### STATED TASK:
Continue the report on the National Library of Australia's PADI Safekeeping project, starting right after its last sentence.

### PAGE TEXT:

══════════

|High Energy Physics Libraries Webzine|
Issue 9 / February 2004
Marian Hanley (*)
This report concentrates on the practical aspects of the National Library of Australia's PADI Safekeeping project, including selection, archiving and workflows. Some technical aspects of the National Library of Australia's in-house web archiving system, PANDAS, are also discussed.
Important digital information resources are in danger of becoming lost without good management. PADI is a subject gateway that attempts to bring together the most useful sources of advice and research relating to how digital information can be managed. However, identification is not enough if digital information is to remain available for use in the long-term. PADI Safekeeping not only seeks to identify but also to preserve key resources in its area of interest.
PADI (Preserving Access to Digital Information) is a National Library of Australia initiative. The PADI web site is a subject gateway to digital preservation resources. PADI brings together a range of resources such as policies, project reports and journal articles covering a wide range of topics relating to the ongoing accessibility of digital information.

══════════

### SUPPLIED MATERIAL:
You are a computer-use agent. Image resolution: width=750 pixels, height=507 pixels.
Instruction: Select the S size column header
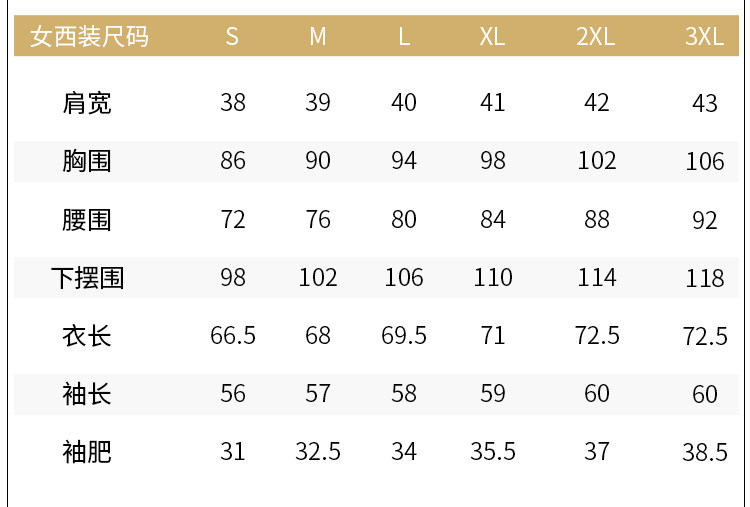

══════════

### OUTPUT FOR THIS EXERCISE:
PADI is based on a model of cooperation. An International Advisory Group provides guidance for the PADI initiative. PADI currently works with two partners, DPC (Digital Preservation Coalition) and ERPANET (Electronic Resource Preservation and Access Network).
PADI extended the cooperative model by allowing registered contributors from around the world to add resources to the PADI database. Because many of these resources are in digital/electronic form and available only on the web, it was recognised that these resources are themselves in danger of being lost.
The commencement of the Safekeeping project further extended this cooperative model. The Safekeeping project aimed "to build a distributed and permanent collection of digital resources from the field of digital preservation" .
These resources are selected by a group of experts. They include "seminal papers which record a 'turning point' in thinking about digital preservation; or resources which define or describe an important issue, approach, project or study; or which summarise or raise important issues in digital preservation". The PADI safekeeping selection guidelines are a refinement of the criteria used in selecting resources for inclusion in the PADI database. The refinements are based on type of resource, format and content. (see Safekeeping Selection Guidelines : http://www.nla.gov.au/padi/safekeeping/archselcrit.html).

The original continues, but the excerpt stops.